V1.2 proposal #61

idontgetoutmuch · 2020-05-13T11:47:46Z

Context

Following @lehins' performance analysis of Haskell pseudo-random number libraries and the ensuing discussion, @lehins, @idontgetoutmuch and @curiousleo with help from @Shimuuar set out to improve random as both an interface for and implementation of a pseudo-random number generator for Haskell.

Our goals were to fix #25 (filed in 2015) and #51 (filed in 2018), see "Quality" and "Performance" below.

In the process of tackling these two issues, we addressed a number of other issues too (see "Other issues addressed" below) and added a monadic interface to the library so monadic pseudo-random number generators can be used interchangeably with random, see "API changes" below.

This PR is the result of that effort. The changes are considerable. To signal this, we propose to release this as version 1.2 (the previous released version is 1.1, from 2014).

However, the API changes are generally backwards-compatible, see "Compatibility" below.

Quality (#25)

We created an environment for running statistical pseudo-random number generator tests, tested random v1.1 and splitmix using dieharder, TestU01, PractRand and other test suites and recorded the results.

The results clearly show that the split operation in random v1.1 produces pseudo-random number generators which are correlated, corroborating #25. The split operation in splitmix showed no weakness in our tests.

As a result, we replaced the pseudo-random number generator implementation in random by the one provided by splitmix.

Performance (#51)

@lehins' performance analysis has the data for random v1.1. It is slow, and using faster pseudo-random number generators via random v1.1 makes them slow.

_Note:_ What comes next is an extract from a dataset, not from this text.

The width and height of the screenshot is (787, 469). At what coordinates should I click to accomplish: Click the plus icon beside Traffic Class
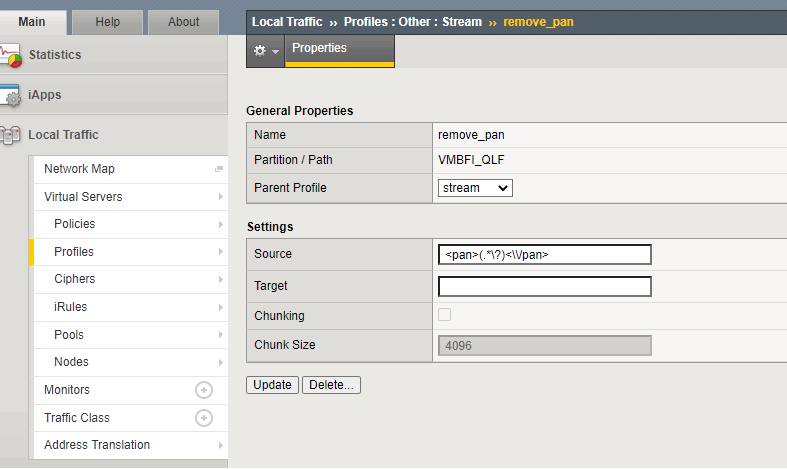pyautogui.click(x=204, y=418)
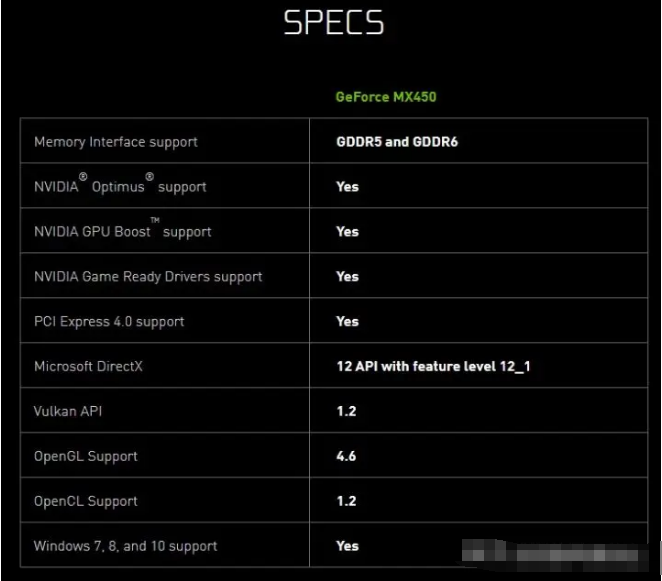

By switching to splitmix and improving the API, this PR speeds up pseudo-random number generation with random by one to three orders of magnitude, depending on the number type. See Benchmarks for details.

API changes

`MonadRandom`

The major API addition in this PR is the definition of a new class MonadRandom:

-- | 'MonadRandom' is an interface to monadic pseudo-random number generators.
class Monad m => MonadRandom g s m | g m -> s where
  {-# MINIMAL freezeGen,thawGen,(uniformWord32|uniformWord64) #-}

  type Frozen g = (f :: Type) | f -> g
  freezeGen :: g s -> m (Frozen g)
  thawGen :: Frozen g -> m (g s)

  uniformWord32 :: g s -> m Word32 -- default implementation in terms of uniformWord64
  uniformWord64 :: g s -> m Word64 -- default implementation in terms of uniformWord32
  -- plus methods for other word sizes and for byte strings
  -- all have default implementations so the MINIMAL pragma holds

Conceptually, in MonadRandom g s m, g s is the type of the generator, s is the state type, and m the underlying monad. Via the functional dependency g m -> s, the state type is determined by the generator and monad.

Frozen is the type of the generator's state "at rest". It is defined as an injective type family via f -> g, so there is no ambiguity as to which g any Frozen g belongs to.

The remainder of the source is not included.